Дверь пристройки открывается, человек в белом халате прислушивается. Даю приказ. Один из ёжиков разгоняется до максимальной скорости, подпрыгивает, как ядро бьёт человека в живот, опрокидывает на спину. Трое других влетают в дверь, разбегаются по помещениям. Командую, и в доме раздаются четыре взрыва, слившиеся в один. Тут же в выбитые окна бьют струи жидкого огня. Обрабатываю огнём внутренние, потом наружные стены дома и землю перед ним. Дом превращается в кипящий огненный котёл. Теперь — фургоны. Поливаю их огнём, взрываю нескольких ёжиков под днищами. Из-под одного фургона растекается лужа жидкости, которая горит зелёным пламенем. Обрабатываю фургоны и землю вокруг, пока не кончается боезапас последнего ёжика. Даю приказ отправить уцелевших ёжиков на перезарядку, отхожу к стене и ложусь на пол рядом с Анной. Дезинфекция закончена. Если только бирюзовая хворь не вырвалась на свободу раньше. Осматриваю экраны. Человек двадцать стоят рядом с кругом чёрной, дымящейся земли. В центре — обугленная скорчившаяся фигурка размером не больше десятилетнего ребёнка.
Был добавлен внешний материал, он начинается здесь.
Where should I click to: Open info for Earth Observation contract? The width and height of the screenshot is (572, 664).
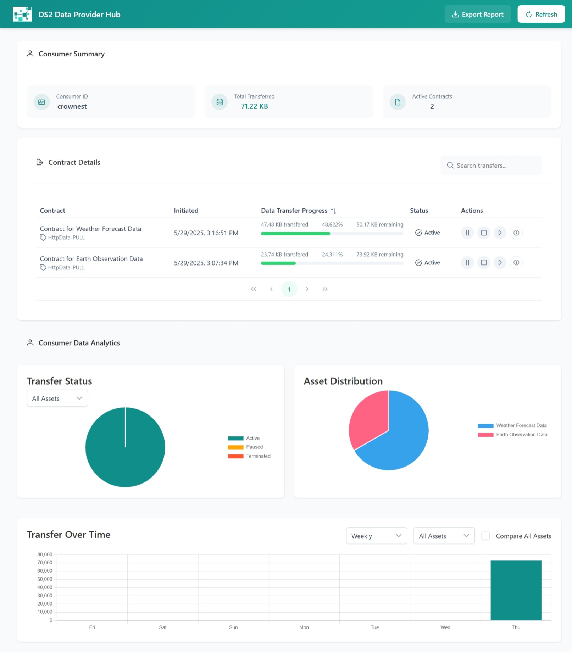click(x=516, y=263)
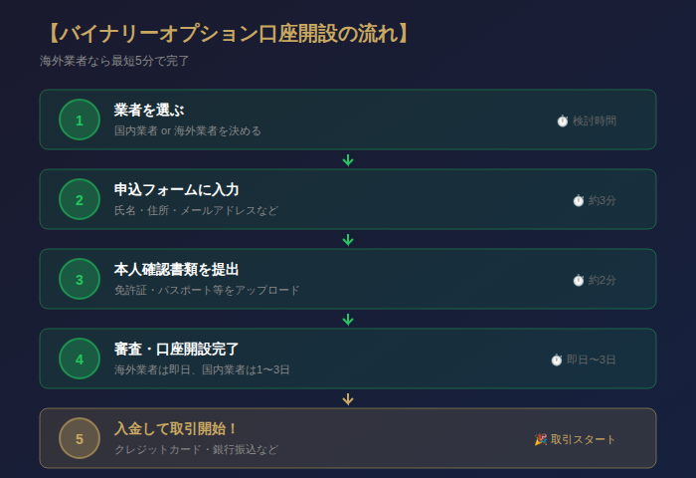Viewport: 696px width, 478px height.
Task: Click the step 1 number circle
Action: tap(80, 120)
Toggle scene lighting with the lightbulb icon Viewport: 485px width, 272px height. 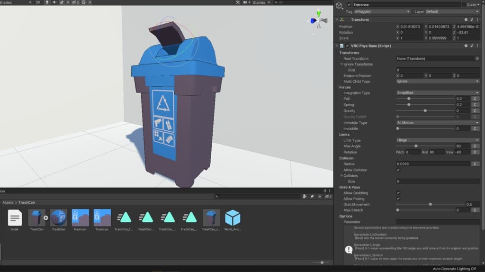[47, 2]
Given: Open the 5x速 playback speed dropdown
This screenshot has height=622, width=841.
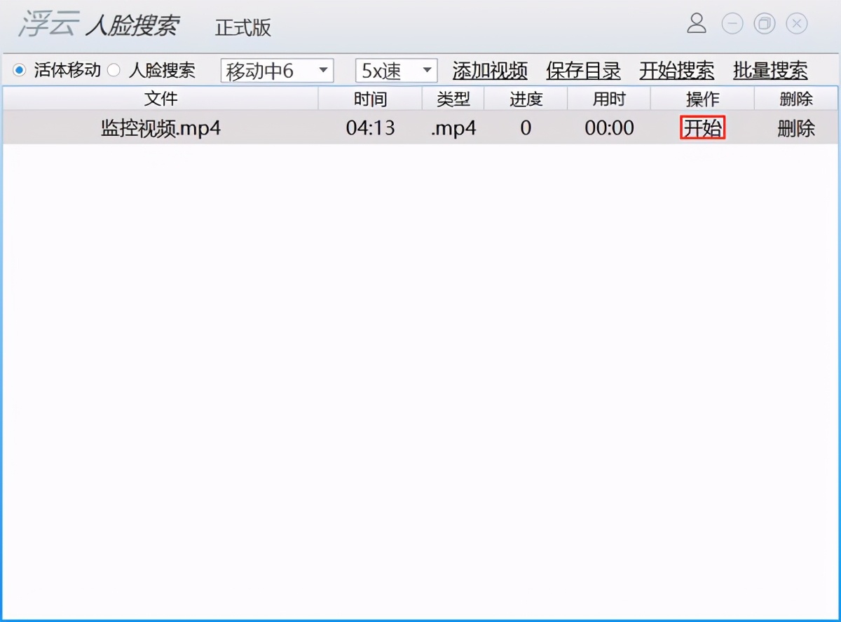Looking at the screenshot, I should [395, 70].
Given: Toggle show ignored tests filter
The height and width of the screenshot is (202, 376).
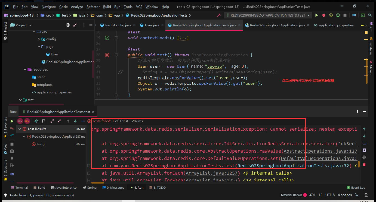Looking at the screenshot, I should tap(27, 121).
— …Которые были в них; и судим был каждый по делам своим. И смерть и ад повержены в озеро огненное. Это — смерть вторая, — бормочет Тит. — И кто не был записан в книге жизни, тот был брошен в озеро огненное…

«Это сделал я, — говорю я себе. — Я бросил их в озеро огненное. Я должен был это сделать и я это сделал». В голове ни одной мысли, в груди пусто. Лапы дрожат. С удивлением наблюдаю за собственным хвостом. Он живёт своей жизнью. Судорожно извивается, сворачивается кольцами. Прижимаю его лапой.
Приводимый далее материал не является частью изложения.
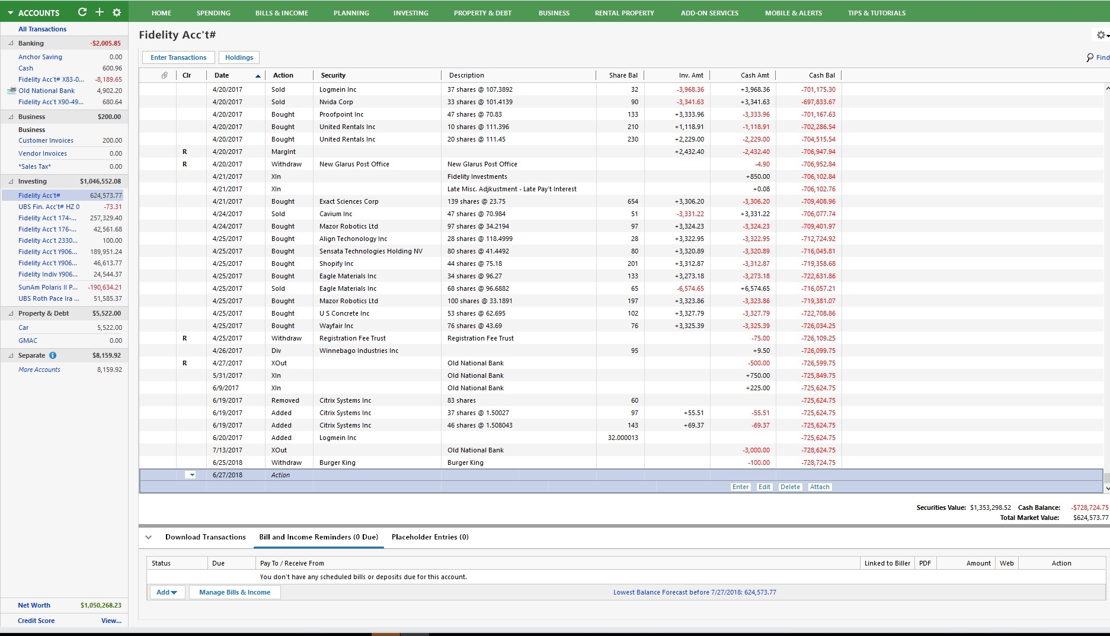Click the online icon next to Old National Bank
Screen dimensions: 1110x636
[11, 91]
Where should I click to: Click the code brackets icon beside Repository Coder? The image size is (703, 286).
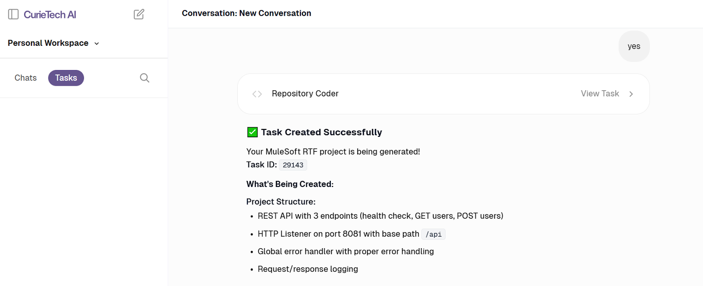(257, 94)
Анна отрывает взгляд от пола.

— Отличная работа, Мастер, — говорит она тихим, бесцветным голосом. — Карантин уже объявлен, теперь здесь год никто из наших не появится. У тебя год спокойной жизни. Спасибо, что не тронул остальных.

Поднимается, медленно идёт к двери, стаскивая на ходу куртку. Некоторое время тащит её за собой, потом отпускает, уходит. Куртка остаётся на полу тёмно-красным пятном. Долго-долго смотрю на дверь. Тёмно-красное пятно на светлом фоне пола… Что-то это обозначает. Я должен вспомнить. Где-то такое уже было…

Вскакиваю, вышибаю корпусом дверь, бегу за ней. Предметы одежды, как маячки, указывают путь. На балкон. Она стоит обнажённая на самом краю и смотрит на солнце. Бесшумно пробегаю последние двадцать метров, цепляюсь, чтоб затормозить, лапой за косяк, разворачиваюсь, обхватываю её хвостом за талию и оттаскиваю от края.

— Больно же, Мастер, — сдавленно стонет она. — Верно Лира говорила, ты всегда успеваешь. Я сейчас на тебя жизнь поставила, гадала, успеешь ты, или нет, прежде, чем до ста досчитаю.

На балконе холодно, поэтому прижимаю её к себе, заворачиваю в перепонку крыла.

— Бесполезно, Мастер, — говорит она. — Не будешь же ты меня вечно караулить.

— Анна, это самый лёгкий, и потому неправильный выход.

— Мастер, ты совсем книжек не читаешь, — грустно улыбается она. — Во всех романах пишут: «Смыть кровью позор предательства». Тёмный ты, Мастер. Но всё равно — спасибо.

— Какое предательство? Ты город спасла! Тебе там памятник поставят.